++++ ITEMS ++++

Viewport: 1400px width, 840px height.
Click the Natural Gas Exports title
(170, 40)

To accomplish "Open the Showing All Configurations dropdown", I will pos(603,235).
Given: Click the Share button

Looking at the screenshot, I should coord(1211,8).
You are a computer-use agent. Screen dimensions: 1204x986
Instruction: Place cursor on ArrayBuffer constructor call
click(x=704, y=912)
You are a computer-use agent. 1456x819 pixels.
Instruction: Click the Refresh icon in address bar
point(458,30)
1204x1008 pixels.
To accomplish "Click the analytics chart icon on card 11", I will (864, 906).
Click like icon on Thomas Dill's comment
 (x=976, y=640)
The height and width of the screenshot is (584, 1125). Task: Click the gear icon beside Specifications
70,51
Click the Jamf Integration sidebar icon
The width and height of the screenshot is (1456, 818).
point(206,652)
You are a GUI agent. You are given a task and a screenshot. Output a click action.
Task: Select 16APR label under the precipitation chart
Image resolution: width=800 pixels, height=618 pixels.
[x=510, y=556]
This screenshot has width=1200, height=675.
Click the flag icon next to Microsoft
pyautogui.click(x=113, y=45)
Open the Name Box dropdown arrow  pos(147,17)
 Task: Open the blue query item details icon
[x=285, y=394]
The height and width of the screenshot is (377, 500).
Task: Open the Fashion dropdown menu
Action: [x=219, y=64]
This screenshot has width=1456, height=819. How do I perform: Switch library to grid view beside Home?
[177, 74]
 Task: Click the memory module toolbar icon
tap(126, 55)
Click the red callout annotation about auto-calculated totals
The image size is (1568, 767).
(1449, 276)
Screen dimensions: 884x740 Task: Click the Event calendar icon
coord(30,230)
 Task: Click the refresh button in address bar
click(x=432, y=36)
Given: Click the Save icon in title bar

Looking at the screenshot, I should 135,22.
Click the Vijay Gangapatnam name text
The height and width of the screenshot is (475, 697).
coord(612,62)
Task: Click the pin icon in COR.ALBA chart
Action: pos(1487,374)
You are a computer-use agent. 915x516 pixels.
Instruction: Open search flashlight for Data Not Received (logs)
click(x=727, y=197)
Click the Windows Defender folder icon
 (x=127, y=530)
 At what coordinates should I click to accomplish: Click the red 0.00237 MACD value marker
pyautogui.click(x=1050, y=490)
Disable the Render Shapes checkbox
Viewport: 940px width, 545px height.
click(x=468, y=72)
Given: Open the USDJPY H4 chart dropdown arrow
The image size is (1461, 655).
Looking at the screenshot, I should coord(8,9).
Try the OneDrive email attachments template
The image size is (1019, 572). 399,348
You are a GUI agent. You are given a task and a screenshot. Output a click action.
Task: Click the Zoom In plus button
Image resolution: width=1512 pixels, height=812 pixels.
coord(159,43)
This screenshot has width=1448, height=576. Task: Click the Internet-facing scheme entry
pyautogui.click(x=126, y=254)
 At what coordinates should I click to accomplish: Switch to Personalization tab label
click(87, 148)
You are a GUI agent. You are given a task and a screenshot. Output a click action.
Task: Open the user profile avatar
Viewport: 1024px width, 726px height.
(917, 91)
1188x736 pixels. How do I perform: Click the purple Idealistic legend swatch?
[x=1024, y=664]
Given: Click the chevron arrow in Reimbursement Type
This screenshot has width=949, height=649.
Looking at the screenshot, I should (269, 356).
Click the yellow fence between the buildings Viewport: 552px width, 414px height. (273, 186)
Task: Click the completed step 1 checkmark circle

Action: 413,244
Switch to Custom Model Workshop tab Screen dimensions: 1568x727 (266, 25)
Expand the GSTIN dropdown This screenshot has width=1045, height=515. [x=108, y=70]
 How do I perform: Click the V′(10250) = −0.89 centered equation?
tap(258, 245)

++++

PROBLEM STATEMENT => Copy out every one of the rows above word for word, keeping their original order.

TASK RESULT =>
Viewport: 1400px width, 840px height.
Click the Natural Gas Exports title
(170, 40)

To accomplish "Open the Showing All Configurations dropdown", I will pos(603,235).
Given: Click the Share button

Looking at the screenshot, I should coord(1211,8).
You are a computer-use agent. Screen dimensions: 1204x986
Instruction: Place cursor on ArrayBuffer constructor call
click(x=704, y=912)
You are a computer-use agent. 1456x819 pixels.
Instruction: Click the Refresh icon in address bar
point(458,30)
1204x1008 pixels.
To accomplish "Click the analytics chart icon on card 11", I will (864, 906).
Click like icon on Thomas Dill's comment
 (x=976, y=640)
The height and width of the screenshot is (584, 1125). Task: Click the gear icon beside Specifications
70,51
Click the Jamf Integration sidebar icon
The width and height of the screenshot is (1456, 818).
point(206,652)
You are a GUI agent. You are given a task and a screenshot. Output a click action.
Task: Select 16APR label under the precipitation chart
Image resolution: width=800 pixels, height=618 pixels.
[x=510, y=556]
This screenshot has width=1200, height=675.
Click the flag icon next to Microsoft
pyautogui.click(x=113, y=45)
Open the Name Box dropdown arrow  pos(147,17)
 Task: Open the blue query item details icon
[x=285, y=394]
The height and width of the screenshot is (377, 500).
Task: Open the Fashion dropdown menu
Action: [x=219, y=64]
This screenshot has width=1456, height=819. How do I perform: Switch library to grid view beside Home?
[177, 74]
 Task: Click the memory module toolbar icon
tap(126, 55)
Click the red callout annotation about auto-calculated totals
The image size is (1568, 767).
(1449, 276)
Screen dimensions: 884x740 Task: Click the Event calendar icon
coord(30,230)
 Task: Click the refresh button in address bar
click(x=432, y=36)
Given: Click the Save icon in title bar

Looking at the screenshot, I should 135,22.
Click the Vijay Gangapatnam name text
The height and width of the screenshot is (475, 697).
coord(612,62)
Task: Click the pin icon in COR.ALBA chart
Action: pos(1487,374)
You are a computer-use agent. 915x516 pixels.
Instruction: Open search flashlight for Data Not Received (logs)
click(x=727, y=197)
Click the Windows Defender folder icon
 (x=127, y=530)
 At what coordinates should I click to accomplish: Click the red 0.00237 MACD value marker
pyautogui.click(x=1050, y=490)
Disable the Render Shapes checkbox
Viewport: 940px width, 545px height.
click(x=468, y=72)
Given: Open the USDJPY H4 chart dropdown arrow
The image size is (1461, 655).
Looking at the screenshot, I should coord(8,9).
Try the OneDrive email attachments template
The image size is (1019, 572). 399,348
You are a GUI agent. You are given a task and a screenshot. Output a click action.
Task: Click the Zoom In plus button
Image resolution: width=1512 pixels, height=812 pixels.
coord(159,43)
This screenshot has width=1448, height=576. Task: Click the Internet-facing scheme entry
pyautogui.click(x=126, y=254)
 At what coordinates should I click to accomplish: Switch to Personalization tab label
click(87, 148)
You are a GUI agent. You are given a task and a screenshot. Output a click action.
Task: Open the user profile avatar
Viewport: 1024px width, 726px height.
(917, 91)
1188x736 pixels. How do I perform: Click the purple Idealistic legend swatch?
[x=1024, y=664]
Given: Click the chevron arrow in Reimbursement Type
This screenshot has width=949, height=649.
Looking at the screenshot, I should (269, 356).
Click the yellow fence between the buildings Viewport: 552px width, 414px height. (273, 186)
Task: Click the completed step 1 checkmark circle

Action: 413,244
Switch to Custom Model Workshop tab Screen dimensions: 1568x727 (266, 25)
Expand the GSTIN dropdown This screenshot has width=1045, height=515. [x=108, y=70]
 How do I perform: Click the V′(10250) = −0.89 centered equation?
tap(258, 245)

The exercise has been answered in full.